- _Task objective_
Copy out the data so that nothing differs from the original.

Stored records:
⁂
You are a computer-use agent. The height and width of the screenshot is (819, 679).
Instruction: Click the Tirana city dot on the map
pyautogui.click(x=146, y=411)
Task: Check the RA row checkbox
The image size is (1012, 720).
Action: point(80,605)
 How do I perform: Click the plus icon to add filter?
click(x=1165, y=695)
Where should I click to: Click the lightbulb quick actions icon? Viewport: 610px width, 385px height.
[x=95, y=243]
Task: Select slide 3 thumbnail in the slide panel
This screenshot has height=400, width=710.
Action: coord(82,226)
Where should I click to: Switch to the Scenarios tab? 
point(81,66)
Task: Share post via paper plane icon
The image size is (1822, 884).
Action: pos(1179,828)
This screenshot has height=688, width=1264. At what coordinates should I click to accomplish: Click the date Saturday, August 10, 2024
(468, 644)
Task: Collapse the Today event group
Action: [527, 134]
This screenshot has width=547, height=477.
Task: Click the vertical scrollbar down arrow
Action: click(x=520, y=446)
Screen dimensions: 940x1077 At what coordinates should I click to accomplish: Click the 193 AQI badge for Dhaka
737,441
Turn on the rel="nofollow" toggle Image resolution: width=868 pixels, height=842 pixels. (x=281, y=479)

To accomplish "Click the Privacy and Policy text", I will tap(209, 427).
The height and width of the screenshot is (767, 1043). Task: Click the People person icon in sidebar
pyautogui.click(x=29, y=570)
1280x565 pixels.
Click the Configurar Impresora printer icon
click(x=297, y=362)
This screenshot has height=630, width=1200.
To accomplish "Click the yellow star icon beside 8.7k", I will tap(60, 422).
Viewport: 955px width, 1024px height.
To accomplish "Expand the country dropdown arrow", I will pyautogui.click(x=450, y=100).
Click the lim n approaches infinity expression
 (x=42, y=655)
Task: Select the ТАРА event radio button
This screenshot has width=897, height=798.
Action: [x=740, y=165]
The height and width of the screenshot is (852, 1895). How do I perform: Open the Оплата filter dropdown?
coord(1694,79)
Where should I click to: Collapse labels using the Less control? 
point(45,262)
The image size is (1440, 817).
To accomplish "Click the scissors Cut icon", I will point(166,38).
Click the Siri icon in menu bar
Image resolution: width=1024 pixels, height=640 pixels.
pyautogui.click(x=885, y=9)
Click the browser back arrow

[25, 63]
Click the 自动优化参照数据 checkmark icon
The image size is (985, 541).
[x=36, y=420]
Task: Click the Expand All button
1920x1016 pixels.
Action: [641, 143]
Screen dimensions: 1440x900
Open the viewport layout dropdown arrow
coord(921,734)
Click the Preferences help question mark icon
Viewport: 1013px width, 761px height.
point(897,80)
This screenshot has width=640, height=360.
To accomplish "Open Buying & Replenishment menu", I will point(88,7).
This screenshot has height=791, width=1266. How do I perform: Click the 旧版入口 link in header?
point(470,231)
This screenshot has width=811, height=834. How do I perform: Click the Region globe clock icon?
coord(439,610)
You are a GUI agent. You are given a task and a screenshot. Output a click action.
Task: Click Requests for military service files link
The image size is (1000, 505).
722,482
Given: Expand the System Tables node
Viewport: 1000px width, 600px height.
⁂
- _Output_
You are a computer-use agent. The height and width of the screenshot is (819, 679).
Instruction: Click the Tirana city dot on the map
pyautogui.click(x=146, y=411)
Task: Check the RA row checkbox
The image size is (1012, 720).
Action: point(80,605)
 How do I perform: Click the plus icon to add filter?
click(x=1165, y=695)
Where should I click to: Click the lightbulb quick actions icon? Viewport: 610px width, 385px height.
[x=95, y=243]
Task: Select slide 3 thumbnail in the slide panel
This screenshot has height=400, width=710.
Action: coord(82,226)
Where should I click to: Switch to the Scenarios tab? 
point(81,66)
Task: Share post via paper plane icon
The image size is (1822, 884).
Action: pos(1179,828)
This screenshot has height=688, width=1264. At what coordinates should I click to accomplish: Click the date Saturday, August 10, 2024
(468, 644)
Task: Collapse the Today event group
Action: [527, 134]
This screenshot has width=547, height=477.
Task: Click the vertical scrollbar down arrow
Action: click(x=520, y=446)
Screen dimensions: 940x1077 At what coordinates should I click to accomplish: Click the 193 AQI badge for Dhaka
737,441
Turn on the rel="nofollow" toggle Image resolution: width=868 pixels, height=842 pixels. (x=281, y=479)

To accomplish "Click the Privacy and Policy text", I will tap(209, 427).
The height and width of the screenshot is (767, 1043). Task: Click the People person icon in sidebar
pyautogui.click(x=29, y=570)
1280x565 pixels.
Click the Configurar Impresora printer icon
click(x=297, y=362)
This screenshot has height=630, width=1200.
To accomplish "Click the yellow star icon beside 8.7k", I will tap(60, 422).
Viewport: 955px width, 1024px height.
To accomplish "Expand the country dropdown arrow", I will pyautogui.click(x=450, y=100).
Click the lim n approaches infinity expression
 (x=42, y=655)
Task: Select the ТАРА event radio button
This screenshot has width=897, height=798.
Action: [x=740, y=165]
The height and width of the screenshot is (852, 1895). How do I perform: Open the Оплата filter dropdown?
coord(1694,79)
Where should I click to: Collapse labels using the Less control? 
point(45,262)
The image size is (1440, 817).
To accomplish "Click the scissors Cut icon", I will point(166,38).
Click the Siri icon in menu bar
Image resolution: width=1024 pixels, height=640 pixels.
pyautogui.click(x=885, y=9)
Click the browser back arrow

[25, 63]
Click the 自动优化参照数据 checkmark icon
The image size is (985, 541).
[x=36, y=420]
Task: Click the Expand All button
1920x1016 pixels.
Action: [641, 143]
Screen dimensions: 1440x900
Open the viewport layout dropdown arrow
coord(921,734)
Click the Preferences help question mark icon
Viewport: 1013px width, 761px height.
point(897,80)
This screenshot has width=640, height=360.
To accomplish "Open Buying & Replenishment menu", I will point(88,7).
This screenshot has height=791, width=1266. How do I perform: Click the 旧版入口 link in header?
point(470,231)
This screenshot has width=811, height=834. How do I perform: Click the Region globe clock icon?
coord(439,610)
You are a GUI agent. You are given a task and a screenshot. Output a click action.
Task: Click Requests for military service files link
The image size is (1000, 505).
722,482
Given: Expand the System Tables node
Viewport: 1000px width, 600px height.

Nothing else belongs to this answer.